Emarginati in casa propria
La storia di questi «siciliani erranti» non è presente in nessun documento etnografico, pur rappresentando a oggi gli ultimi eredi di una cultura basata essenzialmente sul movimento. Nomadi nell’indole, ma legati alle tradizioni meridionali in ogni gesto quotidiano: dal culto della campagna all’abito di panno «buono» indossato per la Messa domenicale, al modo di disossare la carne in casa, fino alla gestualità tipica di chi ha conosciuto l’alternanza di dominazioni diverse. Arianna ne ha colto il mimetismo colorato, derivato proprio dalla loro essenza girovaga, senza però tralasciare il bisogno costante di grande stabilità. Arrotini, stagnini, uomini e donne di fiducia, ma soprattutto venditori ambulanti di palloncini nelle fiere di paese: i Caminanti sono i primi «commercianti» di gioia per i bambini che sognano a occhi aperti quando vedono svolazzare dall’altro capo del filo quei personaggi bizzarri dei cartoni animati, che sembrano sorridere loro dall’alto. «Quando ero piccola e vivevo in Puglia, durante le feste patronali il corso centrale di Barletta era pieno di questi ambulanti. Mio papà mi comprava sempre un palloncino, ma io ricordo la diffidenza degli adulti nei confronti di quei venditori. Da lì è nato il desiderio di partire per incontrarli», spiega Arianna, il cui progetto si è trasformato subito in un mezzo istantaneo per raffigurare la verità di questo popolo.

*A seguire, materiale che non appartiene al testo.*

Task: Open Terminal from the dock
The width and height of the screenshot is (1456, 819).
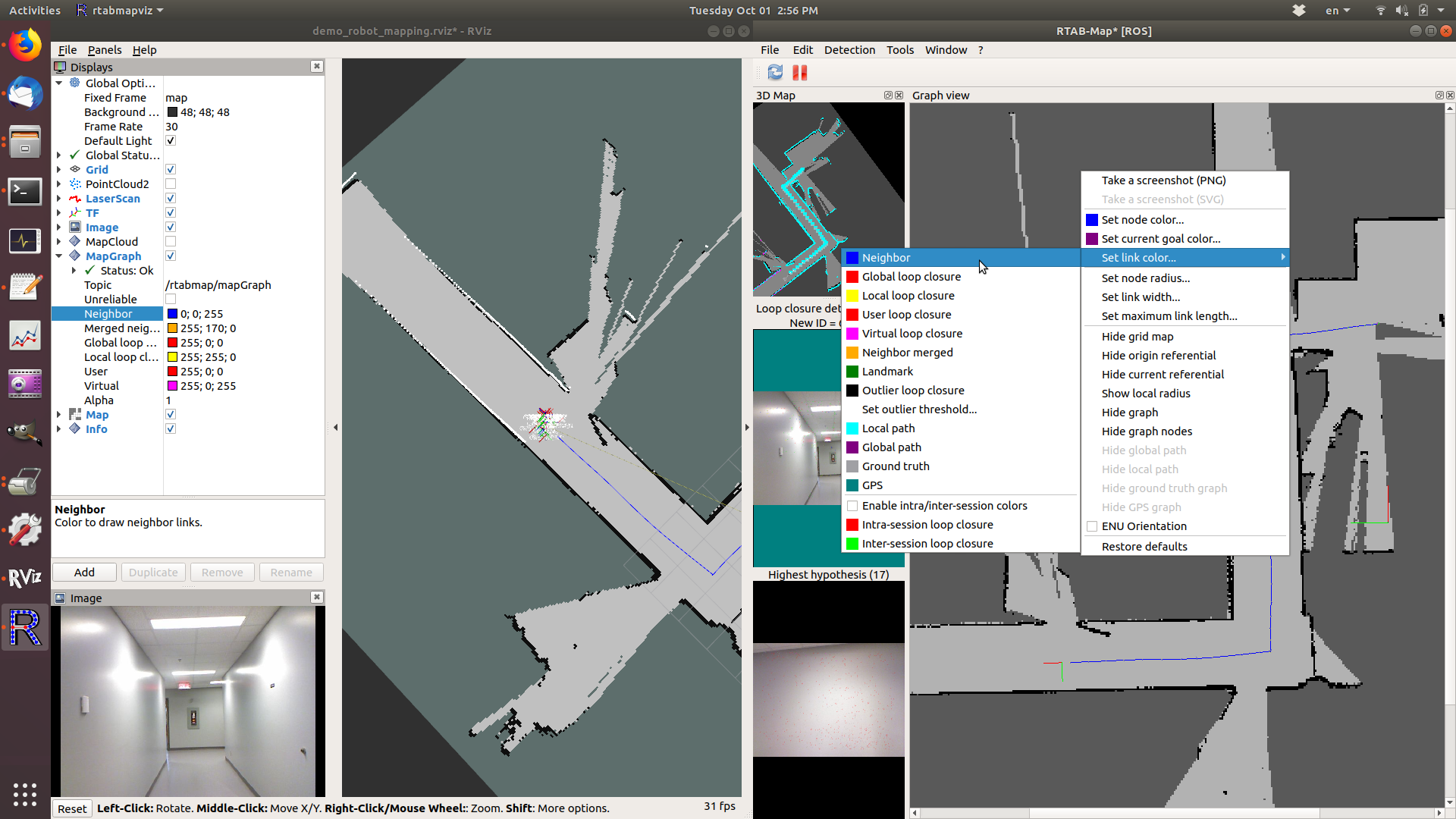Action: [24, 191]
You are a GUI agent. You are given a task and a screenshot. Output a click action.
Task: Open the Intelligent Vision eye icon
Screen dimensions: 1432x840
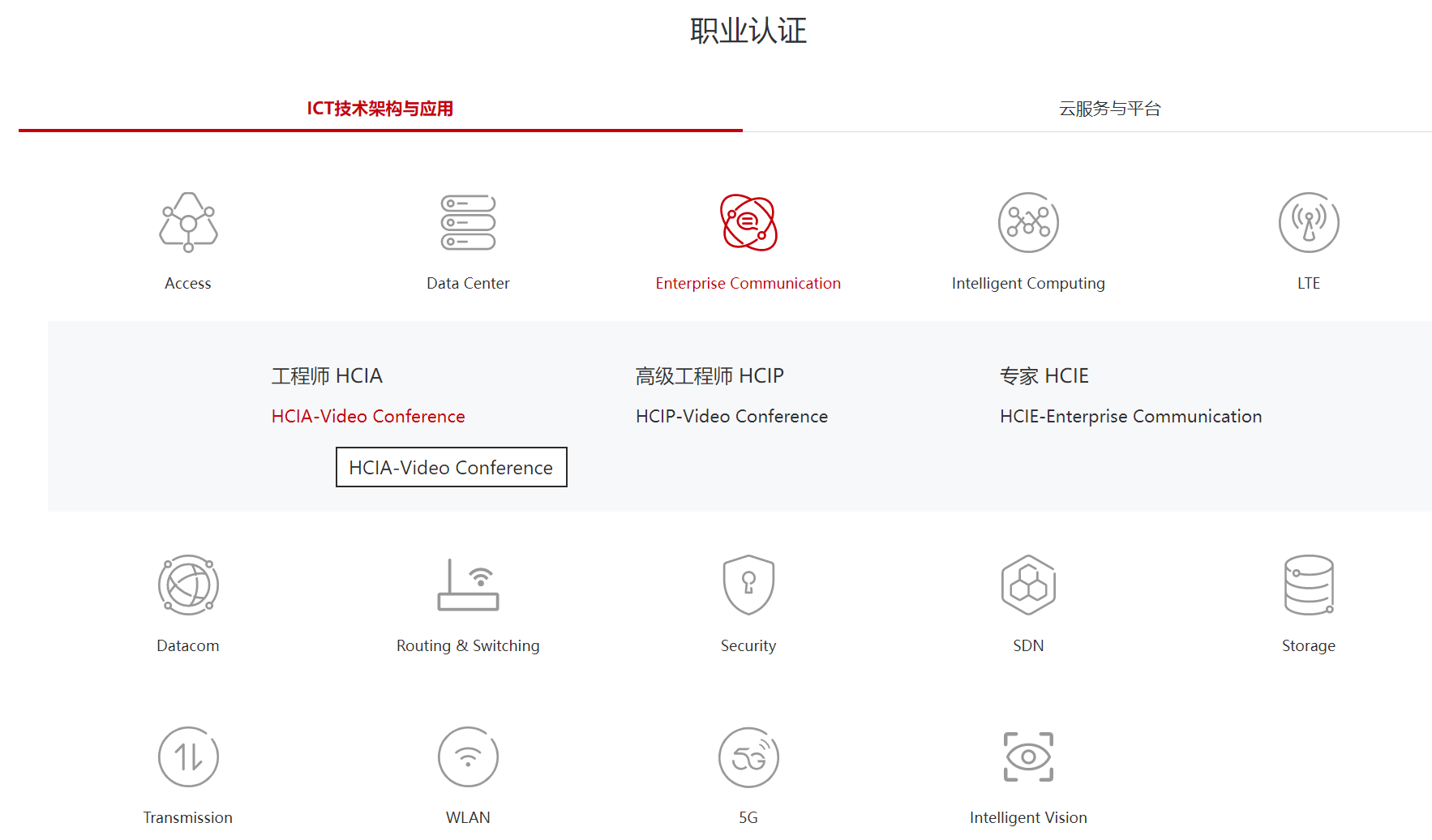pos(1027,756)
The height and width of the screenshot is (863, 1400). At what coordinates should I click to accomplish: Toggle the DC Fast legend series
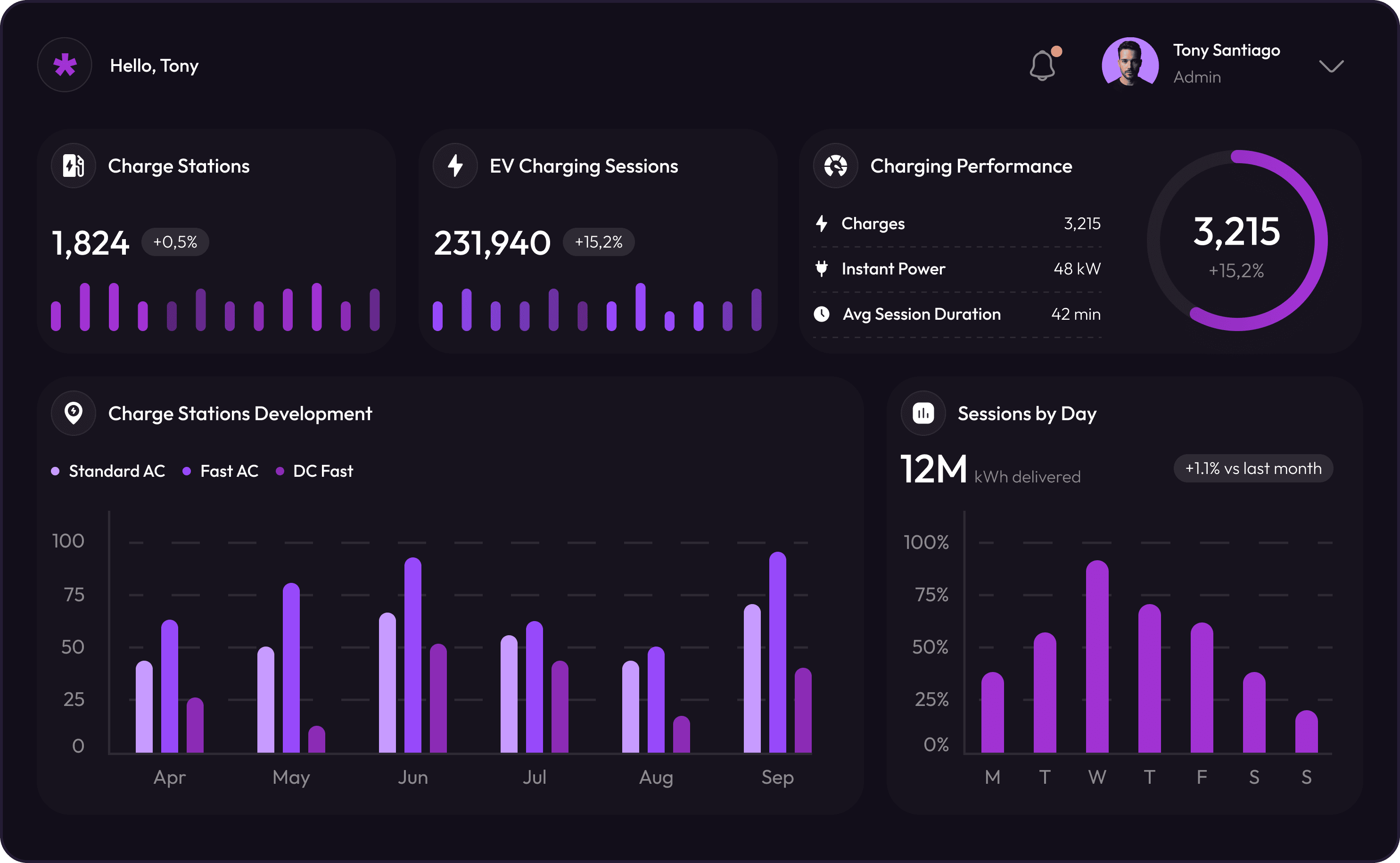click(x=314, y=471)
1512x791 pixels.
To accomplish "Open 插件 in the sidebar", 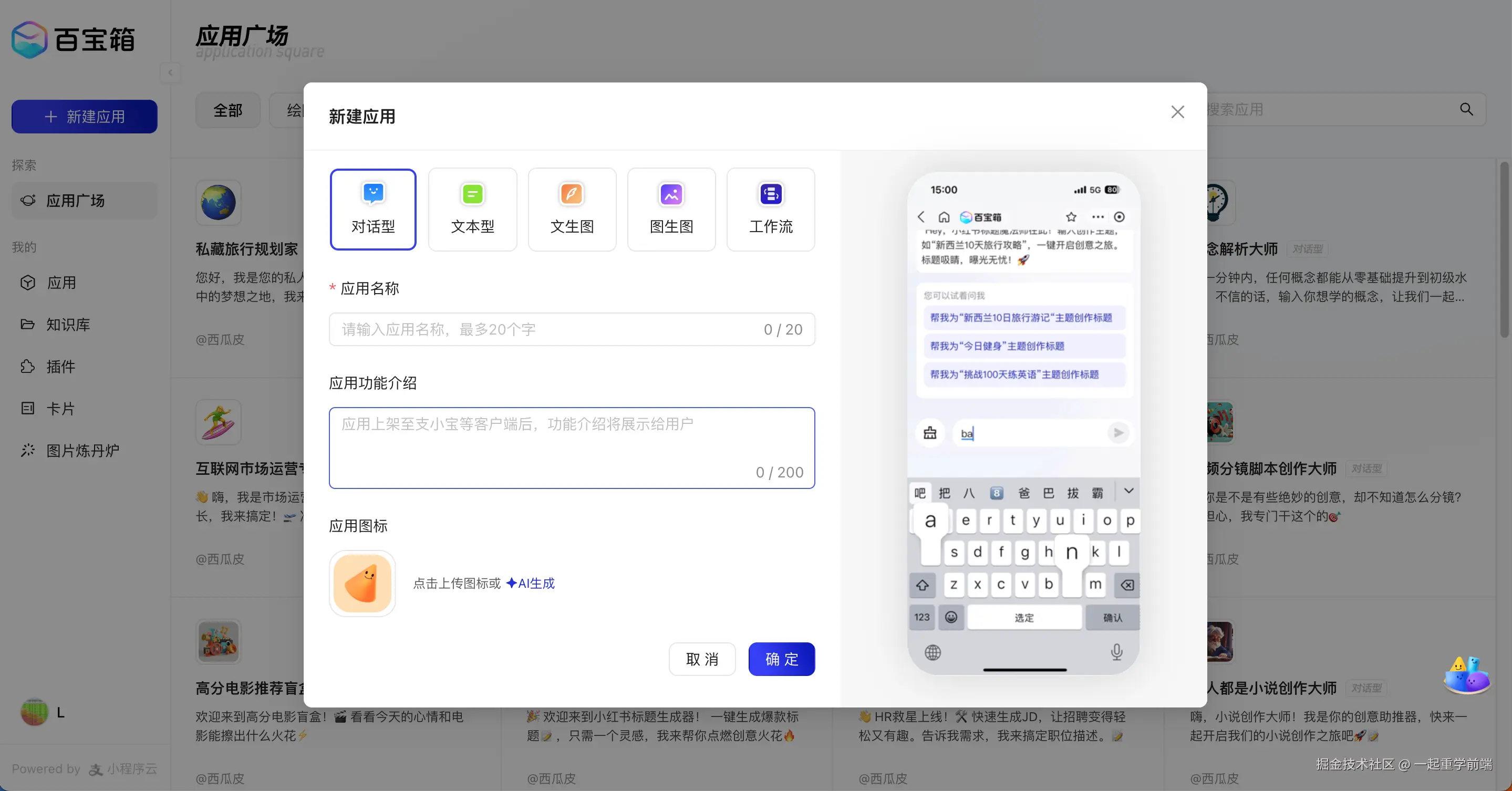I will click(x=60, y=367).
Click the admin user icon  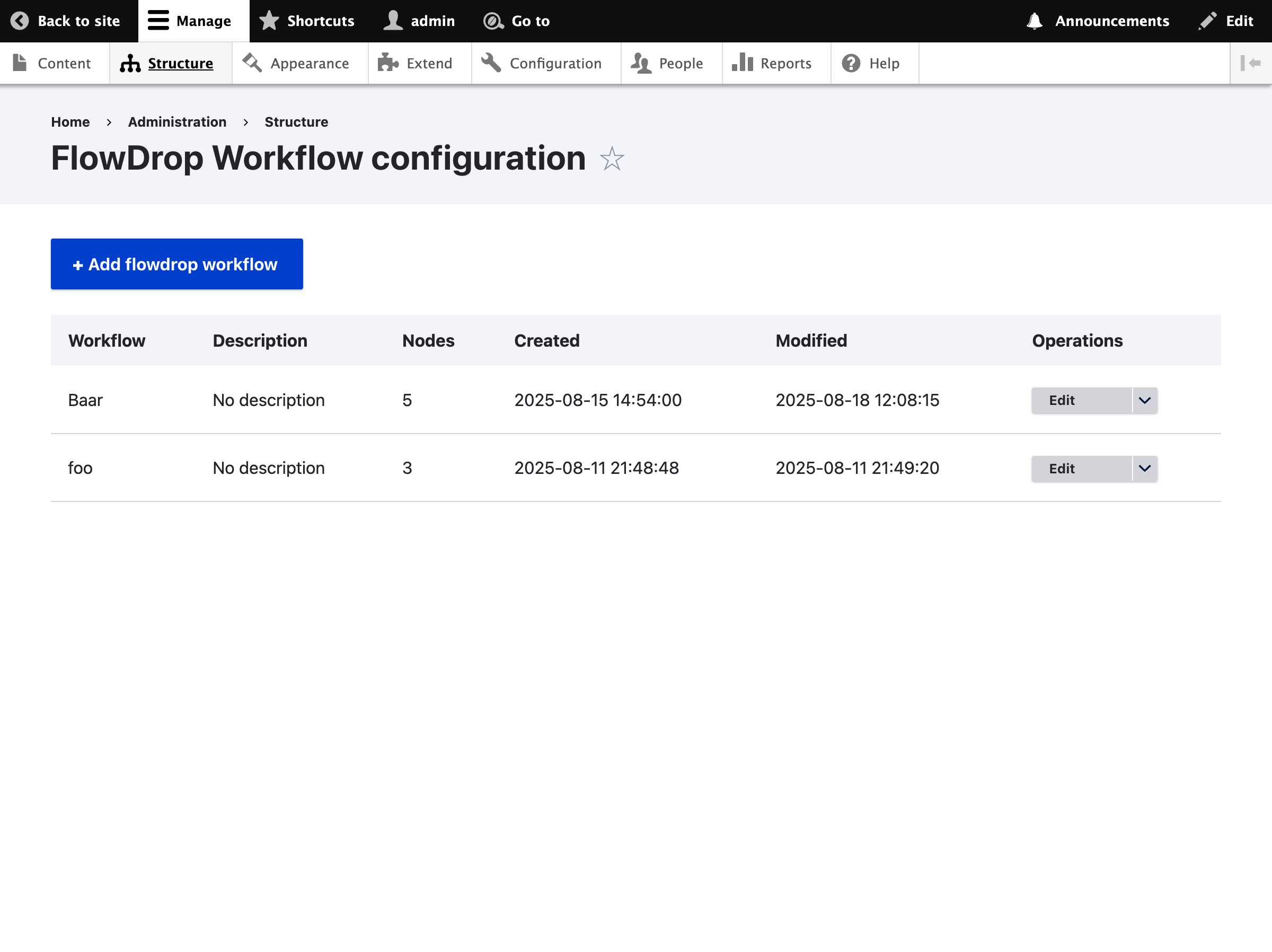click(x=393, y=20)
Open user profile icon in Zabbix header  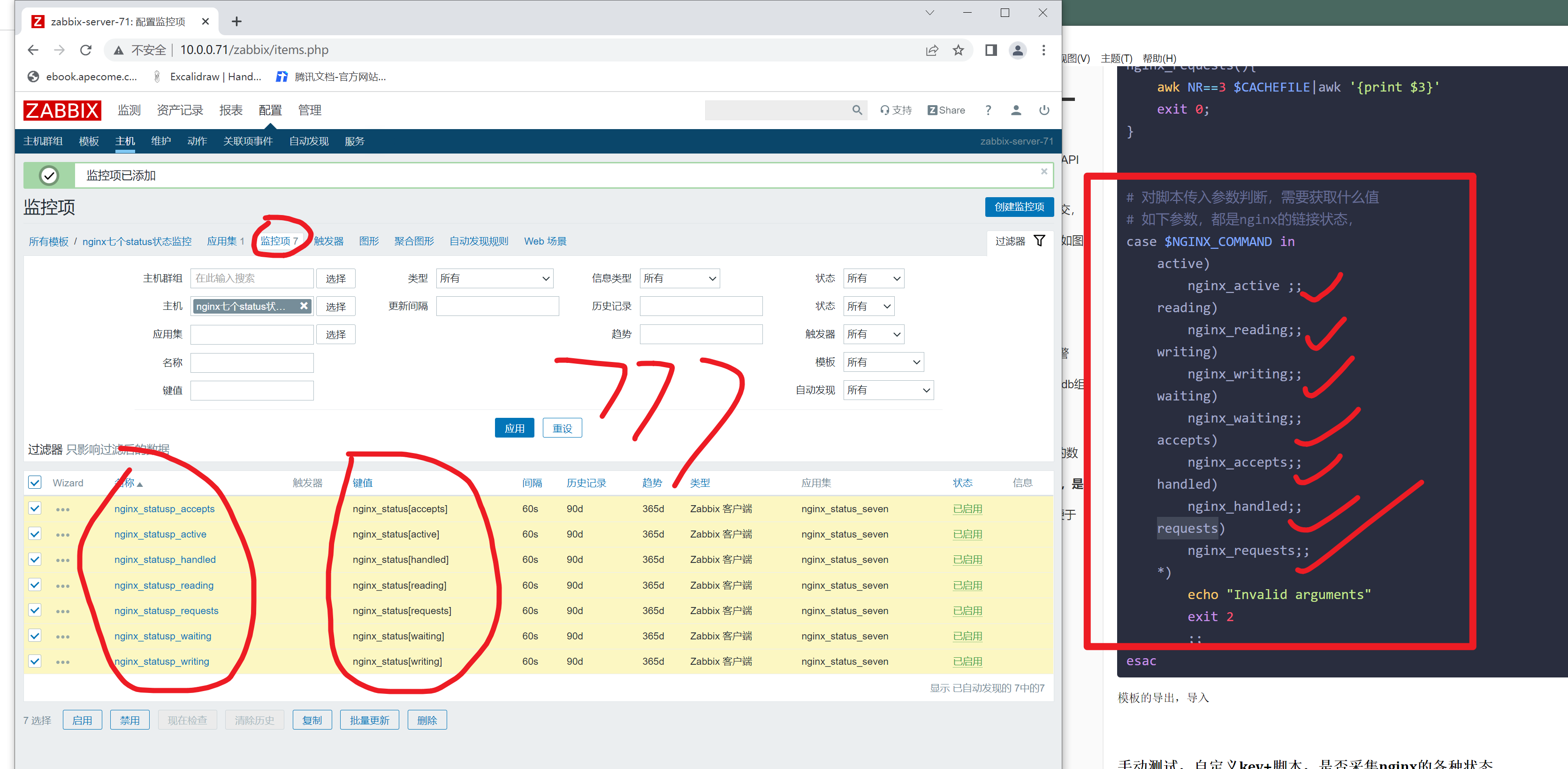(1016, 110)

«I Caminanti sono stati riconosciuti come cittadini di Noto a partire dagli anni ’80 del secolo scorso, quando uno dei sindaci di quegli anni faceva parte della loro comunità, riuscendo così a veicolare il riconoscimento dei loro diritti», continua l’antropologa. Un principio di coesistenza e intesa lega oggi questo «popolo» ai locali, ma non si tratta ancora di un’effettiva integrazione, tanto che all’inizio di quest’avventura non è stato semplice per Arianna trovare tra i netini qualcuno disposto a indicarle l’abitazione di una famiglia di nomadi. Dopo non poche difficoltà per localizzare una piccola comunità, Arianna ha bussato a una di quelle porte, spiegando con sincerità il desiderio di documentare dal vivo un po’ della loro quotidianità. Con grande entusiasmo, i Caminanti hanno permesso ai suoi scatti di diventare il veicolo della loro voce per tanto tempo zittita, un mezzo forte e genuino, privo di artifici, per mostrare a tutti la loro dura realtà fatta di isolamento ed emarginazione. A scuola, per esempio, i bambini più piccoli sono spesso vittime di bullismo e, nella maggioranza dei casi, i genitori preferiscono non affrontare questo problema, lasciando i figli a casa, privandoli così della possibilità di completare gli studi, senza ascoltare le loro aspirazioni, ma indirizzandoli piuttosto a svolgere il mestiere di ambulanti.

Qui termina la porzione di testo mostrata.